PASSAGE GIVEN:

I have a 3D CAD-like application for which I use OpenGL wrapper library (OpenSceneGraph). For the application I am trying to come up with the best strategy on how to render thick and smooth lines in 3D.
By thick and smooth I mean:
line thickness can be more than OpenGL maximum linewidth value (it seems to be 10.f on my machine)
when composing polylines I want to avoid the look of "broken lines" (see example image below)
At the moment I render my polylines by using GL_LINE_STRIP_ADJACENCY.
I found there are many different resources on how to render nice looking lines and curves in 2D. The simplest approach that does not require much thinking is to render the line as a set of quads (GL_QUAD_STRIP). The good thing about this solution is that it solves both of my problems at the same time.
As an example, I also found this nice library that allows to achieve wide range of line and curve looks. It uses triangles for rendering.
Note: I do not seek for fancy effects like per-vertex coloring or brush-like strokes, just a 3D line segment that can have large thickness and that connects well with another line segment without any gaps between them.
The problem with those 2D approaches is that they are 2D. When I change the view point, it is obvious my line geometries are not lines but rather 2D "ribbons" lying in certain 3D planes. And I want them to look like 3D lines.
When thinking about the problem, I could only come up the the following approaches:
Render line as a set of 2D quads (triangles) and then make them to always face the camera
Use some 3D shape like cylinder to represent a line segment
I am not sure how feasible any of the two solutions are (I am beginner in OpenGL). I might have hundreds or even thousands of polylines on the scene. I am also wondering if there is a better, smarter way to approach the problem? I am open to anything and interested in the most efficient way. Thank you.
EDIT: as pointed by user #rickyviking, I didn't clarify explicitly that I am going after a 2D look (like in any CAD-like app) which would mean: the thickness of the lines does not depend on how far/near the camera is located from them.
UPDATE: thanks for answer of #rickyviking, I chose the direction to move with - geometry shaders. I still do not have a complete solution, but might post a final update and minimal code when the result is achieved, here.
I ended up using geometry shader as was suggested by one of the answers. The main idea was to convert every line segment into a triangular strip and to make sure that it always faces the camera and thickness remains the same.
I also wrote a blog post about the implementation details. If someone finds it useful, I placed the shader codes on one of my github repos (the code also provides example on how to draw thick and smooth Bezier curves using the same technique).
Here are some result screenshots (green lines are drawn using the shaders, red are by using GL_LINE_STRIP_ADJACENCY):
Note the gaps between the adjacent line segments of the red lines compared to the green ones.
Two Bezier curves (all drawn using the shaders):
First of all you need clarify yourself whether the result you're after should "look" 2D or 3D.
When you mention cylinders, they will certainly have a "3D effect" (geometries farther away thinner/smaller than geometries closer to the viewpoint), but that is not what CAD-like applications normally looks like.
I believe you're after a 2D looking result, where the width of your lines is independent from their distance from viewpoint.

TASK STATEMENT:
From the OpenGL line thread, please translate this sentence into Spanish: "I believe you're after a 2D looking result, where the width of your lines is independent from their distance from viewpoint." The entries after this point have no connection to the OpenGL line thread.

RECORDED DATA:

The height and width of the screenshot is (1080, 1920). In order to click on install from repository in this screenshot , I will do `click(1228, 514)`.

---

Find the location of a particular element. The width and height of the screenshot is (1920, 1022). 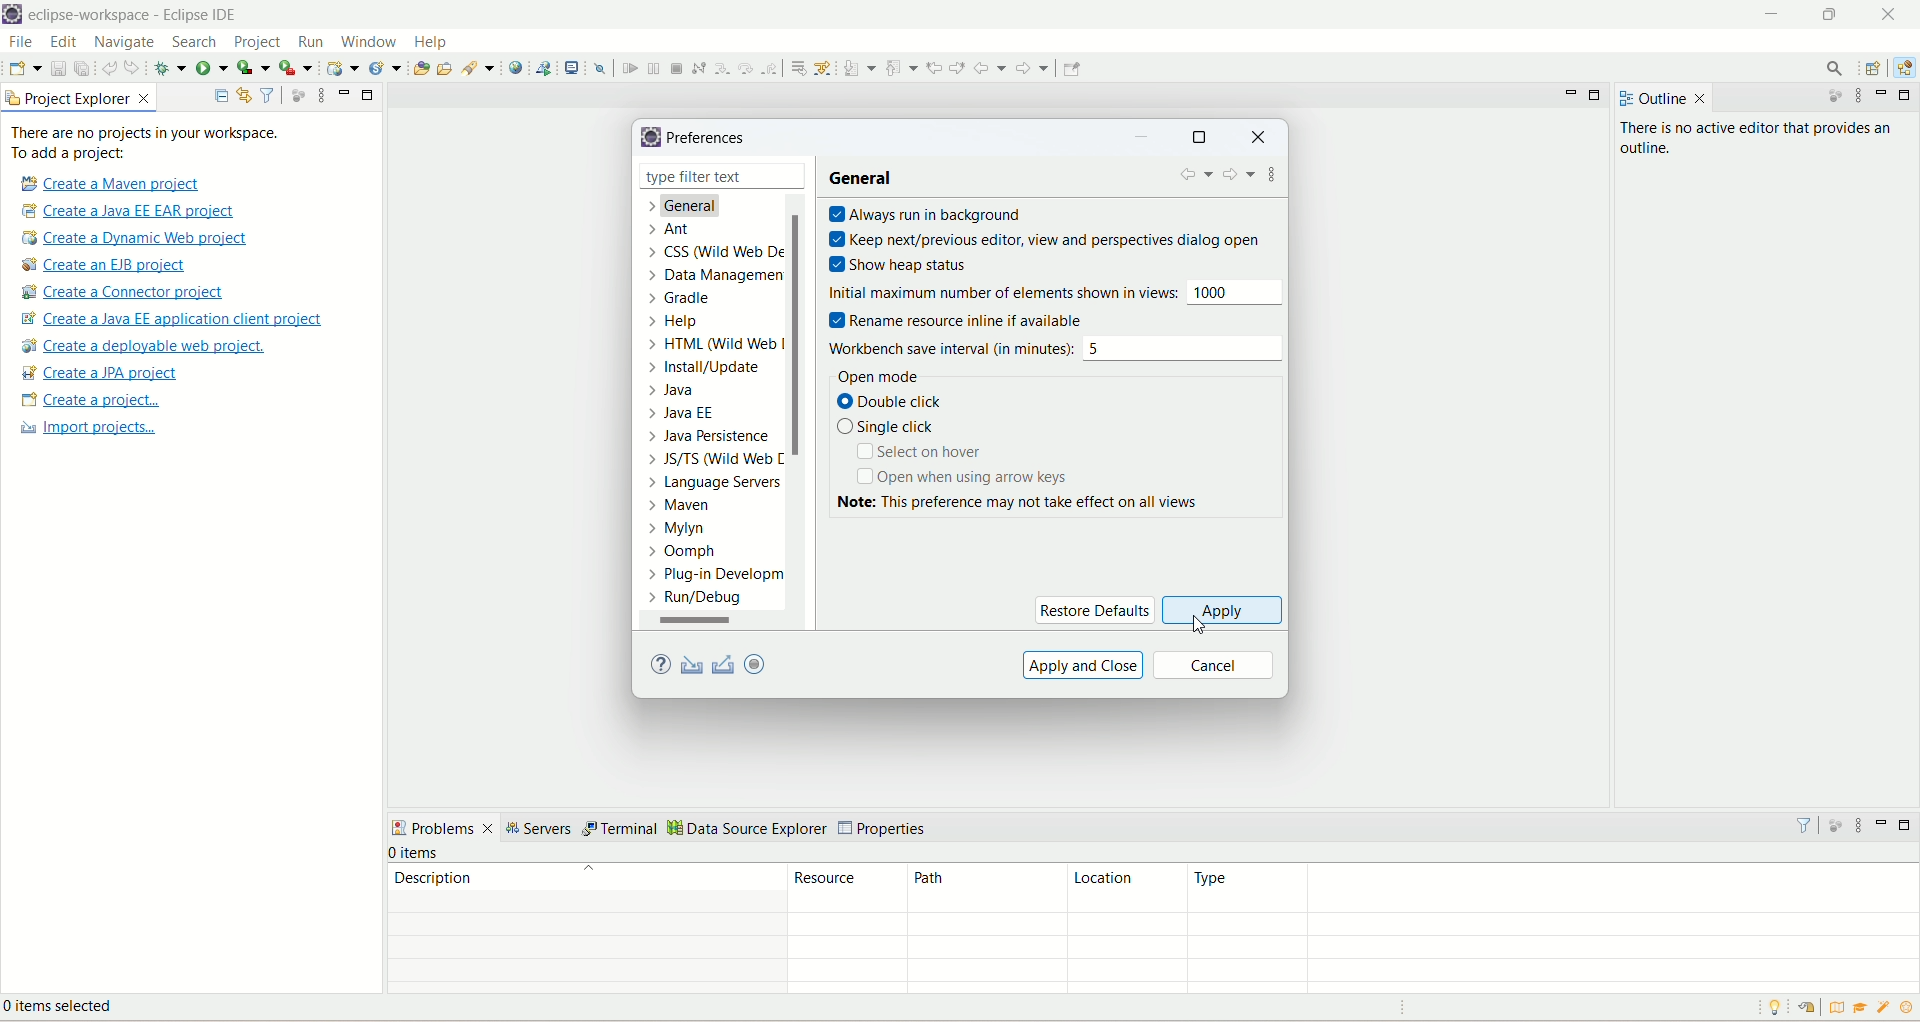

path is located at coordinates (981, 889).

TASK RESPONSE:
Creo que lo que buscas es un resultado con aspecto 2D, en el que el ancho de tus líneas sea independiente de su distancia al punto de vista.